▸ EXTRACTED TEXT
Thursday, January 21, 2010

Immigration Point System

There's a proposed new immigration policy being floated (didn't see the article in Japanese) from the Justice Ministry where Japan would create a "point system" similar to that of Canada for immigrants. The idea is that anything that has value for living in Japan - education, work experience, language skills, Japanese dependants and so on - gives you points, and above a certain threshold you're deemed "valuable" and get preferential treatment for work visas, permanent residency and so on.

It's a good idea. The Canadian system seems to work fairly well. Of course, the Swedish version of it is even simpler: If you've got a job in Sweden, at the same wages and benefits as native Swedes, then you must be of value to the employer and thus to Sweden, so you get a two year work visa. Stay employed for long enough and you get permanent residency.

The good thing about it is that there's no arbitrary determination about who's "valuable" and who's not. If an employer wants to go to the extra effort and expense of bringing in somebody to Sweden at the same salary level as a native Swede then it's because that person really is valuable to them.

▸ SET PROBLEM 1
Reproduce the post on Japan's proposed immigration point system word for word, everything from "The good thing" down to "valuable to them.".
▸ SET PROBLEM 2
Based on the post on Japan's proposed immigration point system, state whether each statement agrees with it: (a) the proposed Japanese system resembles one used in Canada; (b) under the Swedish approach described, a person employed at native wages receives a five-year work visa; (c) the writer read the article in Japanese. Answer yes or no for each, quoting the deciding words of the post.
▸ SET PROBLEM 3
Extend the post on Japan's proposed immigration point system with the passage that would follow its last paragraph.

▸ DATASET EXTRACT
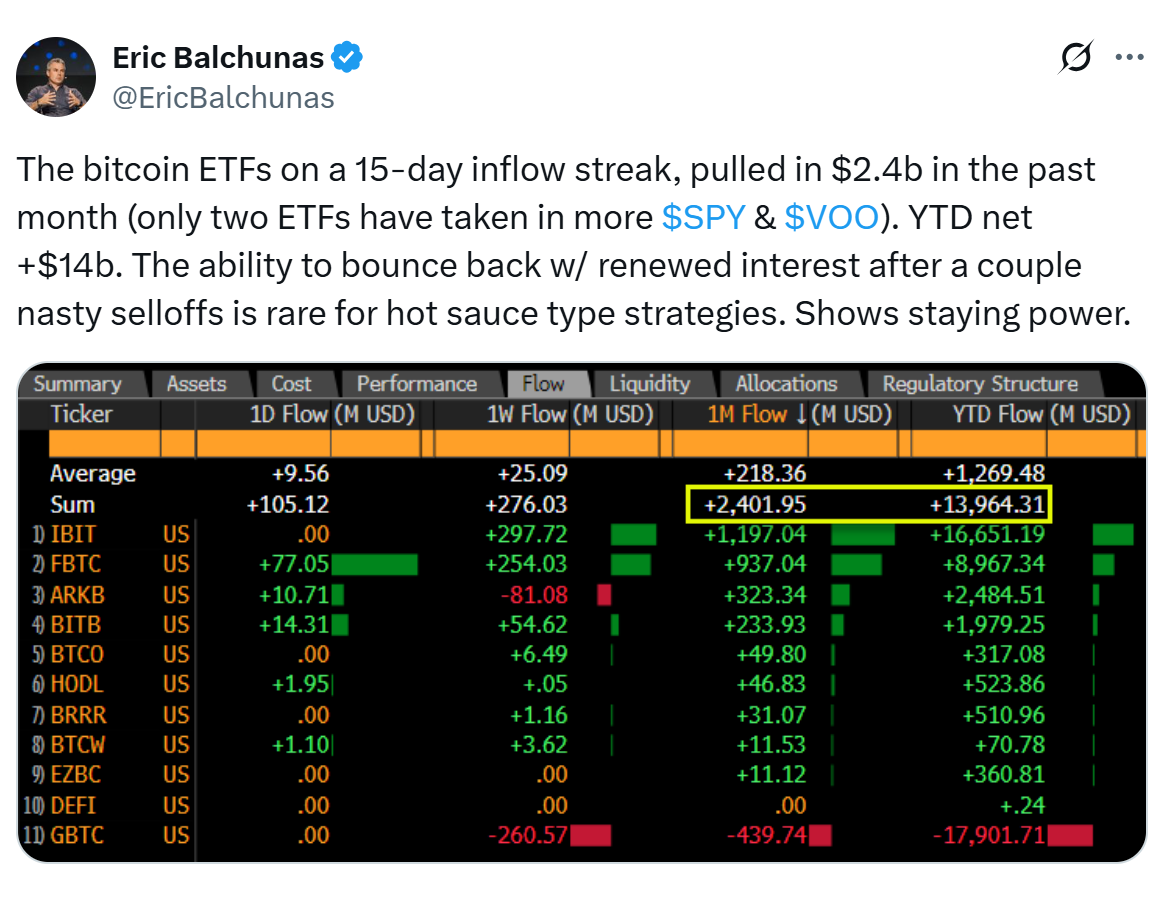Open the Regulatory Structure tab

click(x=980, y=384)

▸ FINAL RESULT 1
The good thing about it is that there's no arbitrary determination about who's "valuable" and who's not. If an employer wants to go to the extra effort and expense of bringing in somebody to Sweden at the same salary level as a native Swede then it's because that person really is valuable to them.

▸ FINAL RESULT 2
(a) Yes: "create a "point system" similar to that of Canada for immigrants"
(b) No: "so you get a two year work visa"
(c) No: "didn't see the article in Japanese"

▸ FINAL RESULT 3
The system came about in part because under the old rules a restaurant could usually not hire an Indian chef or a Japanese sushi master because cooks were "manual labour", not specialists, and you were expected to hire Swedish workers for that. If you wanted to, say, open a high-grade sushi restaurant you had to staff it with a Swedish cook who may do smoked salmon and Hollandaise like a god, but likely has no clue about how to prepare sashimi.

Anyway, any opening up of immigration is good. People tend to really overestimate how attractive their country is to foreigners. Japan could probably throw their doors wide open and there'd still be no huge influx of immigrants . The doors have been open for many years to Brazilians of Japanese descent, and while a fair number have come here there was never a rush; the vast majority of potential immigrants obviously prefer to stay where they are.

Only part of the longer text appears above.